Crossroads Asia

Promise of Progress: Visas and Borders on the Uzbek-Tajik Agenda

Recent Features

Crossroads Asia

Promise of Progress: Visas and Borders on the Uzbek-Tajik Agenda

An agreement on visa-free travel up to a month between Tajikistan and Uzbekistan is in the works.

Promise of Progress: Visas and Borders on the Uzbek-Tajik Agenda
Credit: Facebook of Хадамоти матбуоти Президенти Тоҷикистон

Uzbek Prime Minister Abdulla Aripov’s two-day working visit to Tajikistan appears to be a success, setting the stage well for Uzbek President Shavkat Mirziyoyev’s proposed visit later this year.

The headline items of the prime minister’s meetings with Tajik officials, including Tajik President Emomali Rahmon, are a planned agreement to ease visa restrictions and progress on a contentious section of the border.

According to government sources cited by Asia-Plus, a Tajik news site, one agreement expected to be finalized in the near future — presumably during Mirziyoyev’s visit — will allow citizens of each state to visit the other visa-free for up to a month. There was also talk about opening bus and train routes as well as new border checkpoints to facilitate movement between the two countries.

These measures build on previous accomplishments smoothing travel and trade between the two countries. One of Mirziyoyev’s early accomplishments was the resumption of flights between Tashkent and Dushanbe in April 2017. On January 3, 2018, Asia-Plus, reported that Uzbekistan’s national airline, Uzbekistan Airways, had proposed opening additional routes from Samarkand and Bukhara.

Offering visa-free travel should make such flights more popular.

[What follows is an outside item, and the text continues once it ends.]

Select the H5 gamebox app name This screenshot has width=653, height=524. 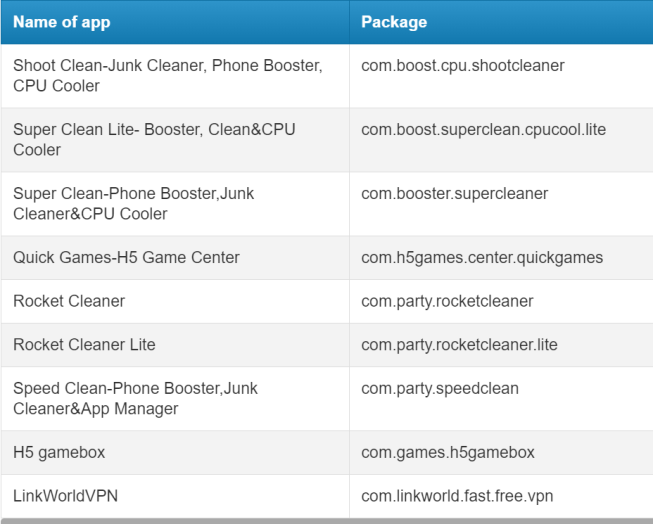[59, 453]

Aripov’s visit also appears to have made progress in managing a contentious section of the border around the Farkhad Dam. The dam, located on the Tajik-Uzbek border where Tajikistan’s Sughd region meets Uzbekistan’s Sirdaryo region, was completed in 1949. The dam and its facilities have been contested territory since independence. According to Asia-Plus, the agreement at hand would recognize the land around the dam as Tajik territory but the dam itself would be recognized as Uzbekistan’s. Site security responsibilities would fall to Tajikistan while operations would be managed by Uzbek engineers.

Agreeing on the status of the dam would be a key step in normalizing relations across that section of the border, but also would mark promising progress in the general discussion of borders and water. Borders have been an area of success for Mirziyoyev, who has moved the needle on settling borders with Kyrgyzstan, Kazakhstan and Turkmenistan over the past year. 

Mirziyoyev’s visit to Tajikistan is rumored to be planned for the spring; whenever it happens it will be burdened with high expectations. Signing agreements is a first step, then comes the laborious work of implementation and managing inevitable setbacks and unexpected challenges.